## Data for this exercise
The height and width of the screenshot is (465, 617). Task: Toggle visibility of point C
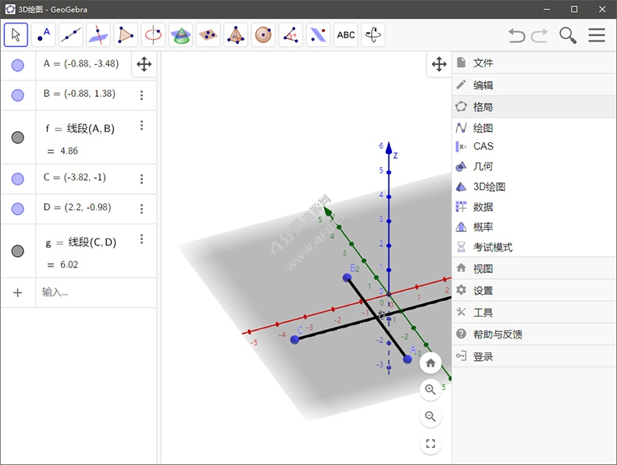pyautogui.click(x=17, y=179)
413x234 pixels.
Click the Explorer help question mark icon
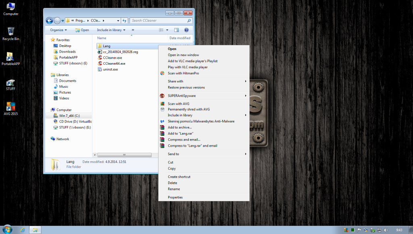pyautogui.click(x=186, y=30)
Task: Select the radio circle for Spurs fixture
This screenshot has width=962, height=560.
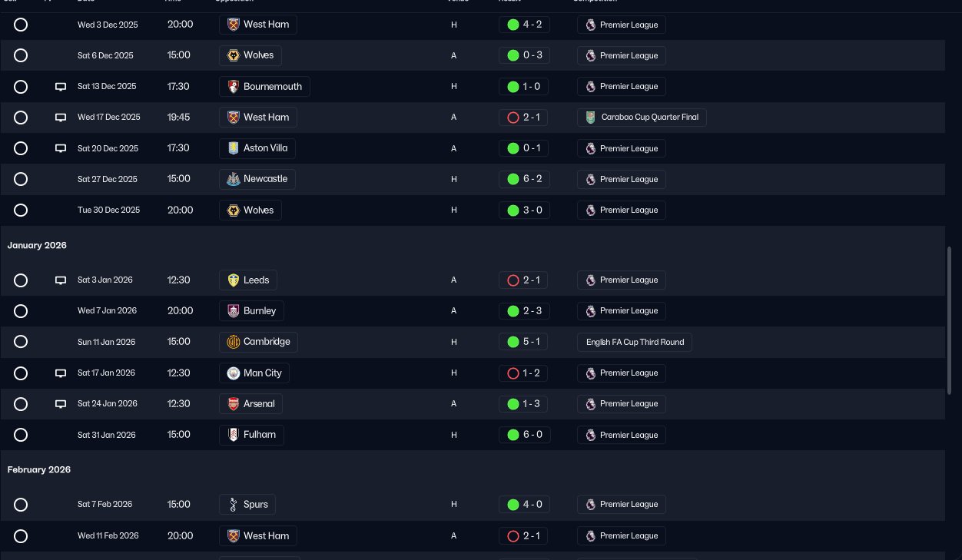Action: pyautogui.click(x=21, y=505)
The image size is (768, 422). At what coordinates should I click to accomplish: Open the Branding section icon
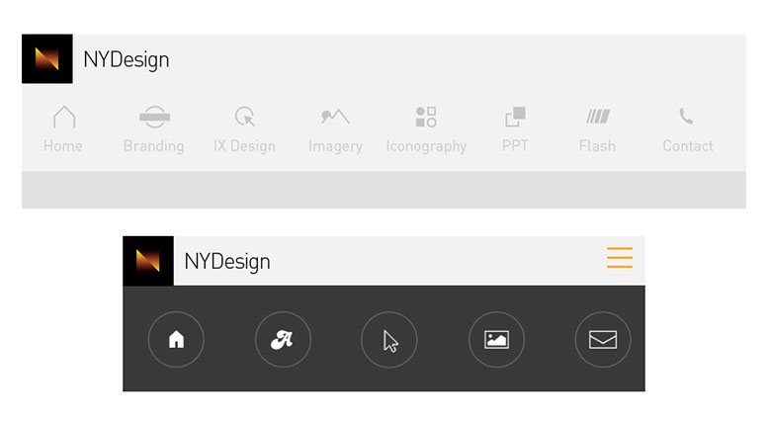click(x=154, y=118)
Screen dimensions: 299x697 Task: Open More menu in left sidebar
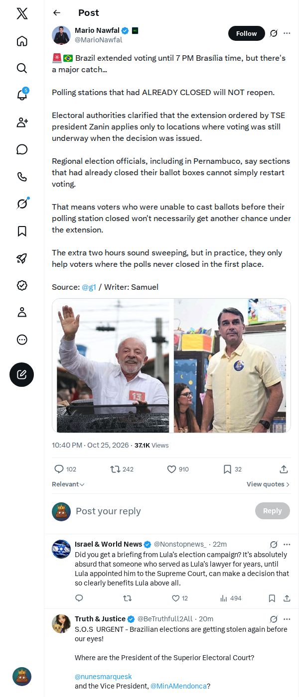pos(22,340)
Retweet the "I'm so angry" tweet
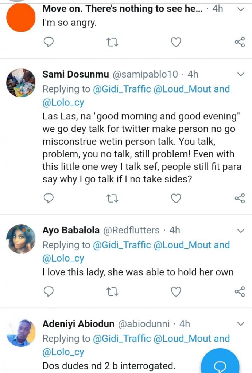Viewport: 252px width, 373px height. point(112,43)
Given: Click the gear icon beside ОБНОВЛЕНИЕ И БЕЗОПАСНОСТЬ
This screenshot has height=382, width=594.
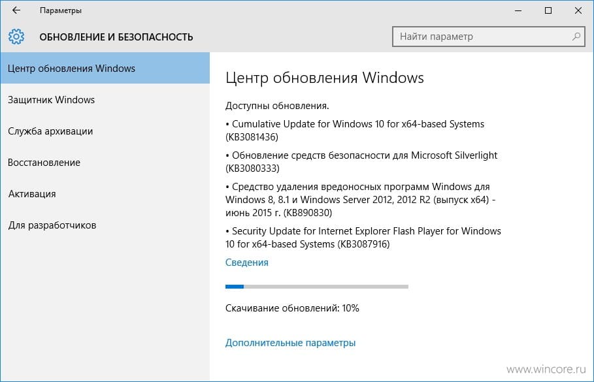Looking at the screenshot, I should click(16, 37).
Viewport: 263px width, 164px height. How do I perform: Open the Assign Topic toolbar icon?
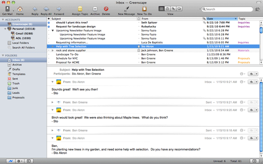[80, 9]
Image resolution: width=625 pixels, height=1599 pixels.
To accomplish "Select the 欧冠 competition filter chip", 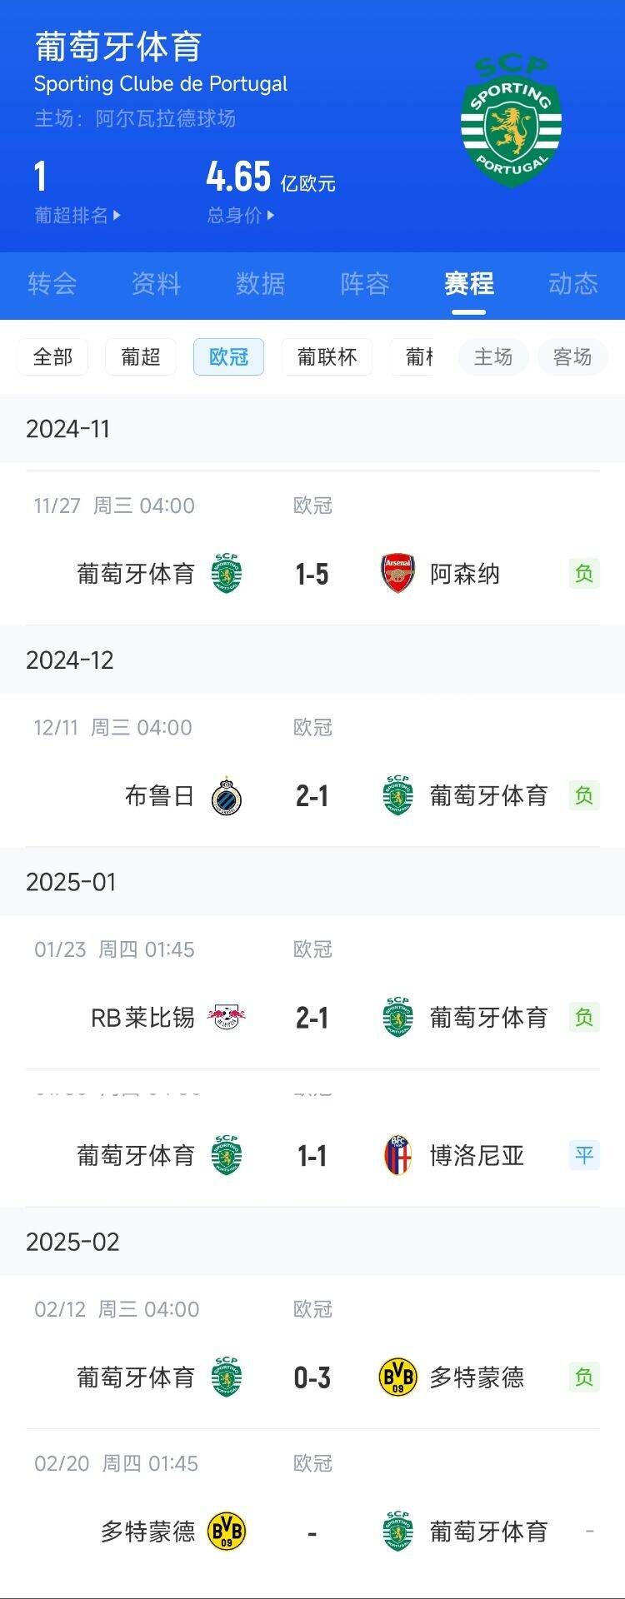I will pos(228,357).
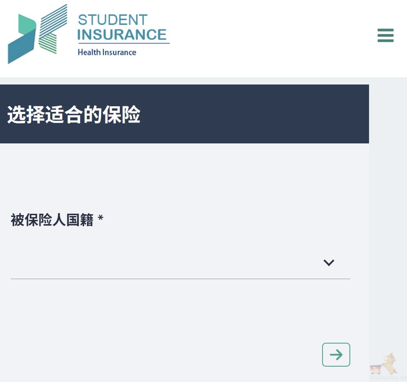The width and height of the screenshot is (407, 382).
Task: Click the green right-arrow next button
Action: pos(336,354)
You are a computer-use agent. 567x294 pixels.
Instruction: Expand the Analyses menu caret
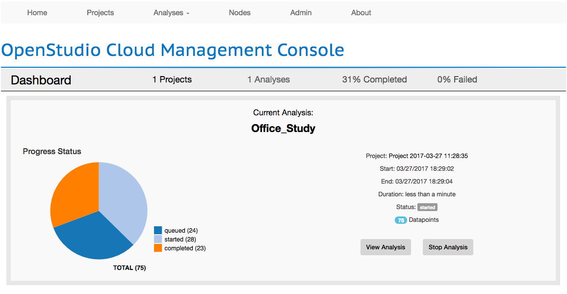coord(188,14)
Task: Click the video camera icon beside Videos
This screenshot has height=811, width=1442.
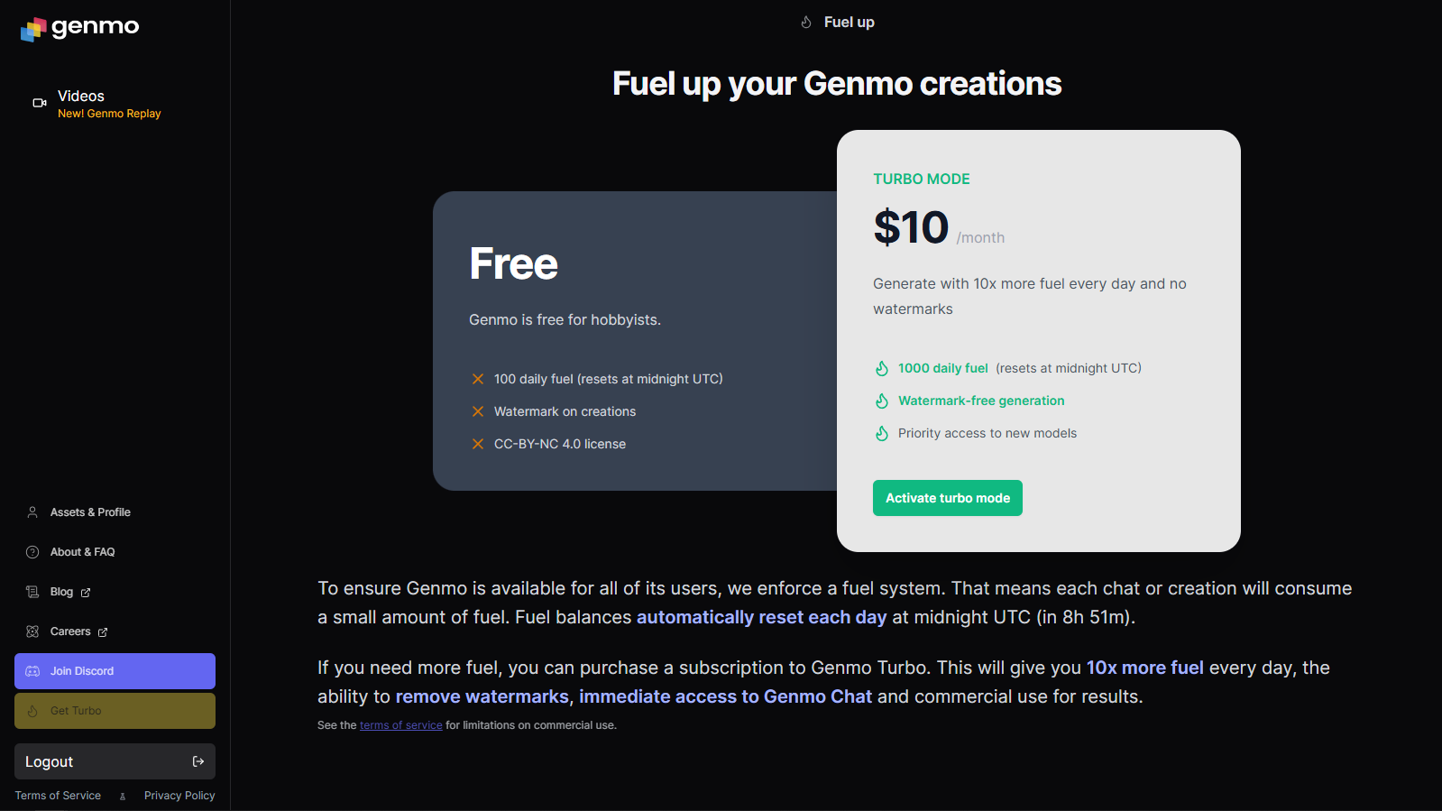Action: point(40,103)
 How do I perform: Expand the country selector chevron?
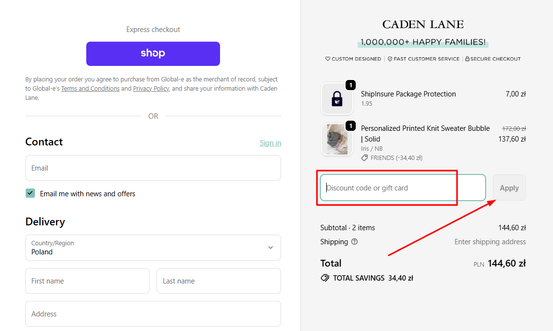click(x=270, y=248)
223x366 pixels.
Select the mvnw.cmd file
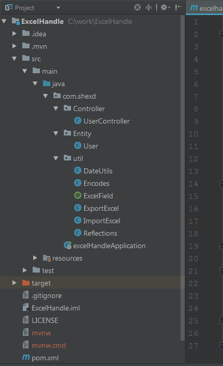pyautogui.click(x=49, y=345)
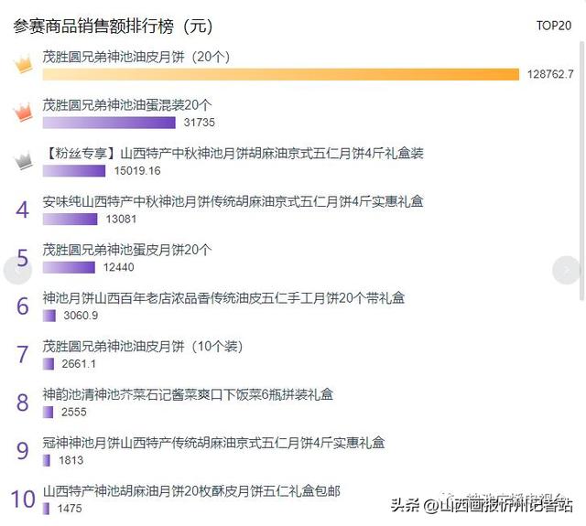
Task: Open the 【粉丝专享】山西特产 mooncake item
Action: point(233,154)
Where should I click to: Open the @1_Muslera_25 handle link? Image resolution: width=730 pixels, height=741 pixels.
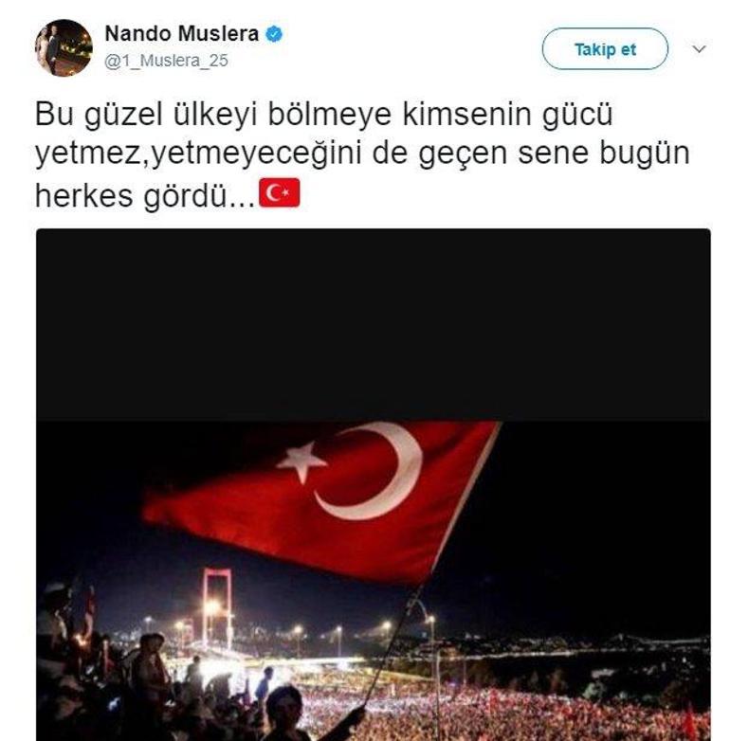point(167,61)
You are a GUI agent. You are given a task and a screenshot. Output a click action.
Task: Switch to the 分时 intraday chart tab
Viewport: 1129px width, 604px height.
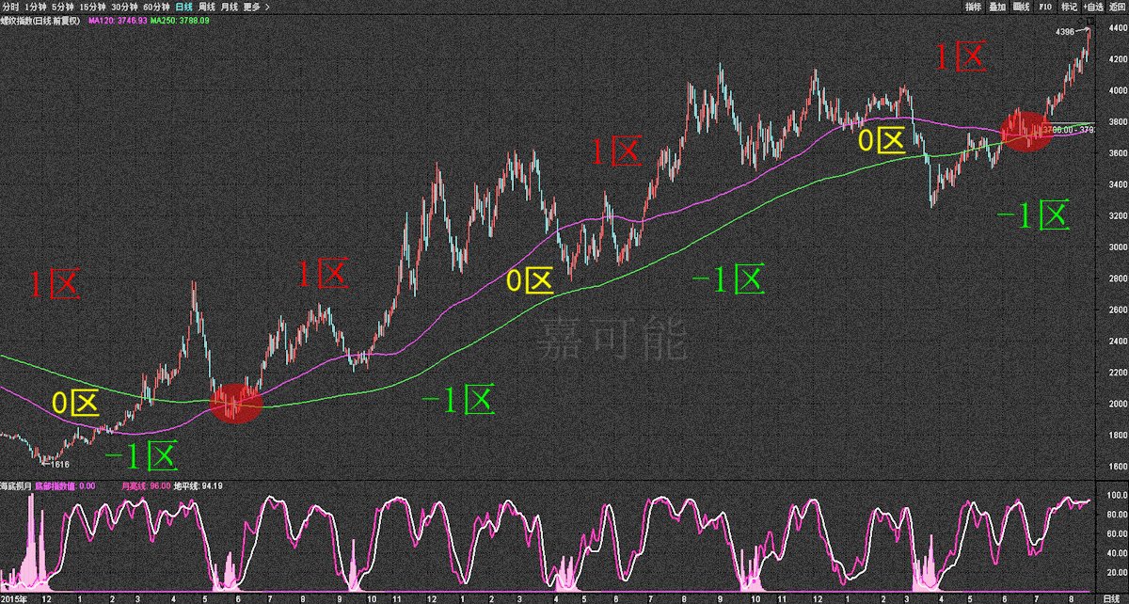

## Task
Check every line of the records above for the string "agent". Copy those that hold it.

## Result for this exercise
You are a computer-use agent. 567x294 pixels.
You are a GUI agent. You are given a task and a screenshot. Output a click action.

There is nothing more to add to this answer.